__DIRECTIONS FOR THIS TASK__: Your job is to set down the listing again exactly as it stands.
────────
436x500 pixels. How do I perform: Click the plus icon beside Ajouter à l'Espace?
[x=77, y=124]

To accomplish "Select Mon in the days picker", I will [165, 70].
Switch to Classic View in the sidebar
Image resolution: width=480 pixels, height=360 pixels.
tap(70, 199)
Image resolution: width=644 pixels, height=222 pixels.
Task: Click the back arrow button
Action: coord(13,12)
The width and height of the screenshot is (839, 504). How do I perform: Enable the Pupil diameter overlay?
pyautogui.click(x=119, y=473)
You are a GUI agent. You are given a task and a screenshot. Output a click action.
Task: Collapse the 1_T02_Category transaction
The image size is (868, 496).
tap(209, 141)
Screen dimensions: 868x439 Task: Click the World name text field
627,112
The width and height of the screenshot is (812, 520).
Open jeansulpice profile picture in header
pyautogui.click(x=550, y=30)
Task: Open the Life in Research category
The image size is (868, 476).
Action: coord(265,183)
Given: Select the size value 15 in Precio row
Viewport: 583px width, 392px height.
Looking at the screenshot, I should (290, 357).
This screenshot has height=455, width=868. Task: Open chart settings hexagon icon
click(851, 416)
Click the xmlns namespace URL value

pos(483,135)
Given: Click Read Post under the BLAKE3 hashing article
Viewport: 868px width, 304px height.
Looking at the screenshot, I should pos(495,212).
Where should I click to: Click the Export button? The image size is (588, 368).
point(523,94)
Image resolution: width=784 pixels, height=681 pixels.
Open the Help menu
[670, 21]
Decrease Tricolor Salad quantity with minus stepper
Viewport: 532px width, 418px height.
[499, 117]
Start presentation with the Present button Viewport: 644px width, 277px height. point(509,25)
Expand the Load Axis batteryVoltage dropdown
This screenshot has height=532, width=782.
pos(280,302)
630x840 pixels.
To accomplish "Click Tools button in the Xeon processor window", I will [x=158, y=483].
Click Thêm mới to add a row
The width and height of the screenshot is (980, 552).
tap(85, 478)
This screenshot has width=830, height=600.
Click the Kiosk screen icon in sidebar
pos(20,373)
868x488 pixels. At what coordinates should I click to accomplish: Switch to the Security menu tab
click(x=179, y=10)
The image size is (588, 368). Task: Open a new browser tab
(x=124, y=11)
────────
__TASK SOLUTION__:
436x500 pixels. How do I perform: Click the plus icon beside Ajouter à l'Espace?
[x=77, y=124]

To accomplish "Select Mon in the days picker", I will [165, 70].
Switch to Classic View in the sidebar
Image resolution: width=480 pixels, height=360 pixels.
tap(70, 199)
Image resolution: width=644 pixels, height=222 pixels.
Task: Click the back arrow button
Action: coord(13,12)
The width and height of the screenshot is (839, 504). How do I perform: Enable the Pupil diameter overlay?
pyautogui.click(x=119, y=473)
You are a GUI agent. You are given a task and a screenshot. Output a click action.
Task: Collapse the 1_T02_Category transaction
The image size is (868, 496).
tap(209, 141)
Screen dimensions: 868x439 Task: Click the World name text field
627,112
The width and height of the screenshot is (812, 520).
Open jeansulpice profile picture in header
pyautogui.click(x=550, y=30)
Task: Open the Life in Research category
The image size is (868, 476).
Action: coord(265,183)
Given: Select the size value 15 in Precio row
Viewport: 583px width, 392px height.
Looking at the screenshot, I should (290, 357).
This screenshot has height=455, width=868. Task: Open chart settings hexagon icon
click(851, 416)
Click the xmlns namespace URL value

pos(483,135)
Given: Click Read Post under the BLAKE3 hashing article
Viewport: 868px width, 304px height.
Looking at the screenshot, I should pos(495,212).
Where should I click to: Click the Export button? The image size is (588, 368).
point(523,94)
Image resolution: width=784 pixels, height=681 pixels.
Open the Help menu
[670, 21]
Decrease Tricolor Salad quantity with minus stepper
Viewport: 532px width, 418px height.
[499, 117]
Start presentation with the Present button Viewport: 644px width, 277px height. point(509,25)
Expand the Load Axis batteryVoltage dropdown
This screenshot has height=532, width=782.
pos(280,302)
630x840 pixels.
To accomplish "Click Tools button in the Xeon processor window", I will [x=158, y=483].
Click Thêm mới to add a row
The width and height of the screenshot is (980, 552).
tap(85, 478)
This screenshot has width=830, height=600.
Click the Kiosk screen icon in sidebar
pos(20,373)
868x488 pixels. At what coordinates should I click to accomplish: Switch to the Security menu tab
click(x=179, y=10)
The image size is (588, 368). Task: Open a new browser tab
(x=124, y=11)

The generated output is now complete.